(Try it) Your answer must be every line of the data that contains "dialog".

-*-

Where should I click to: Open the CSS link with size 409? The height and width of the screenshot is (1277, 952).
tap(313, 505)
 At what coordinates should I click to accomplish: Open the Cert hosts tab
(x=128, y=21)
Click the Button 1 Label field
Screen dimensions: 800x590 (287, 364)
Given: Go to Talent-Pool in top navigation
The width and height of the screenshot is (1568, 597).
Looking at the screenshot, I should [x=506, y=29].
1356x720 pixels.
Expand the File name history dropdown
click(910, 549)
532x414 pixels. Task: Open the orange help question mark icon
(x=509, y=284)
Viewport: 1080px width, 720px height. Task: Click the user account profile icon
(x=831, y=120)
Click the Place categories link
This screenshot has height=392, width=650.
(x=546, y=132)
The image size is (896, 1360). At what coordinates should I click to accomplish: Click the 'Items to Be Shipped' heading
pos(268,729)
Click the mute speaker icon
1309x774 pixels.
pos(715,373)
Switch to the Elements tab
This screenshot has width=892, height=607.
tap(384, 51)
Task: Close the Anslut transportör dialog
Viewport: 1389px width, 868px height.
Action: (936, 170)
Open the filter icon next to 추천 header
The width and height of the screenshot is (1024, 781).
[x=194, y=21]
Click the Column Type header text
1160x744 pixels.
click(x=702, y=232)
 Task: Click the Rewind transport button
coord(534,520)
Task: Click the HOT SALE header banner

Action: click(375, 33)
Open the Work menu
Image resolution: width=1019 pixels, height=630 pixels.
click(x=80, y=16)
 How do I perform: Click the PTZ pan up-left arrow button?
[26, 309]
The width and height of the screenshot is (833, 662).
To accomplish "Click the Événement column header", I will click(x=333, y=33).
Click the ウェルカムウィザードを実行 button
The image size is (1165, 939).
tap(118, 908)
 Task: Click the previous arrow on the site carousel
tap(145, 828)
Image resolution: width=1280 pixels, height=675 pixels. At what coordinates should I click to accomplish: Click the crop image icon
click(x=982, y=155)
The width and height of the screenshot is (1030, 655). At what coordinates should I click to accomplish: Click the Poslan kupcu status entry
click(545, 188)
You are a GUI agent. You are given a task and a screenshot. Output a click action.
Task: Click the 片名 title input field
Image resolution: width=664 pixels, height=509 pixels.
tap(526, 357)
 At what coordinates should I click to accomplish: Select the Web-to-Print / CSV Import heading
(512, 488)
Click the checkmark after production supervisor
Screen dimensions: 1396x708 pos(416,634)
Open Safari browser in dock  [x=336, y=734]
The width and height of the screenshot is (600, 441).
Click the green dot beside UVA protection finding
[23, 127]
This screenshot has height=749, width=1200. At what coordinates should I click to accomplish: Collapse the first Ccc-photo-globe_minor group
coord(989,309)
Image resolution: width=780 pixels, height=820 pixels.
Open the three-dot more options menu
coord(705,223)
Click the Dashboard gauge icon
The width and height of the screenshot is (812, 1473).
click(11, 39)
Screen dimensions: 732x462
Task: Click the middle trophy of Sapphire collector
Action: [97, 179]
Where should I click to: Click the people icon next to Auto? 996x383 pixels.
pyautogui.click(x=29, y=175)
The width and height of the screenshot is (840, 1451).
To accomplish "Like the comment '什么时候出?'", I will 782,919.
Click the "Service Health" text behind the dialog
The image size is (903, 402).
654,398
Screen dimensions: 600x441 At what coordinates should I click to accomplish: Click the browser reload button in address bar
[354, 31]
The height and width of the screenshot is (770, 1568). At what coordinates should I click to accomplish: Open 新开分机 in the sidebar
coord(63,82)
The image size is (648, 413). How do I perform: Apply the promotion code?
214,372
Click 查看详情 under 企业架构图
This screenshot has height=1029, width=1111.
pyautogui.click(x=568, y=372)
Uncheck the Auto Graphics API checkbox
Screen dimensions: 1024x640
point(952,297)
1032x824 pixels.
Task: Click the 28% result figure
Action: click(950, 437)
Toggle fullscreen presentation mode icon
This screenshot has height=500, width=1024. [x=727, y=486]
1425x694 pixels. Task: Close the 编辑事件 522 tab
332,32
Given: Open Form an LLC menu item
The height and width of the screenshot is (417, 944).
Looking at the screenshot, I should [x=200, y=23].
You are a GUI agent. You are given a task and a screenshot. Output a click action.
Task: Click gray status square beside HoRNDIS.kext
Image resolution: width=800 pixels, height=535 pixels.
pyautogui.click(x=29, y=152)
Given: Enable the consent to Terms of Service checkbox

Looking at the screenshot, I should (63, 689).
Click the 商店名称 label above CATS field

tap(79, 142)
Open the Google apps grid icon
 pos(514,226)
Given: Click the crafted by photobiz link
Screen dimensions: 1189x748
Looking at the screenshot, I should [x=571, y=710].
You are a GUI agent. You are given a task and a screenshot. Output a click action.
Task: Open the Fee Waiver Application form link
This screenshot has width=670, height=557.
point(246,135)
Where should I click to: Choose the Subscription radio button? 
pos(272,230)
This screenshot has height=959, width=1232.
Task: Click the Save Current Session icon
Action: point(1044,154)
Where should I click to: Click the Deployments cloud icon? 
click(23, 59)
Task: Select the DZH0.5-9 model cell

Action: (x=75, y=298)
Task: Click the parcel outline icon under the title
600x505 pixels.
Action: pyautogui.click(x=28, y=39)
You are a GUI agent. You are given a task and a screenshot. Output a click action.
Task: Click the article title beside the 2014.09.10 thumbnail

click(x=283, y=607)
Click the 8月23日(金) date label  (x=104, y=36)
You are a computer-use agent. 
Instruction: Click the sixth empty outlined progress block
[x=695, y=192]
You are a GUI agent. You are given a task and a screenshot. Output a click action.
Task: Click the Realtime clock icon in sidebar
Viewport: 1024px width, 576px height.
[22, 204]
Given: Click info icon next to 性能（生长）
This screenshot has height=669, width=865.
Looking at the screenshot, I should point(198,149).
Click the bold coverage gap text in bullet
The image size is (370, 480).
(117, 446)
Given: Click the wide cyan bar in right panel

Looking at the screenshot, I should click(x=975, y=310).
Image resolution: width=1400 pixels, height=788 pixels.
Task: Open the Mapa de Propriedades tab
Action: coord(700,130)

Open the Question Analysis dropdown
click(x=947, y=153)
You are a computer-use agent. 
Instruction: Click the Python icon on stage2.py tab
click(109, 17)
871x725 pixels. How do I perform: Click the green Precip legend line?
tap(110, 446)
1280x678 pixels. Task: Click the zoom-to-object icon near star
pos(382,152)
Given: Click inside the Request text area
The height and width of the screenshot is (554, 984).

-*-

(Written response)
Task: Close the Anslut transportör dialog
Click the "Service Health" text behind the dialog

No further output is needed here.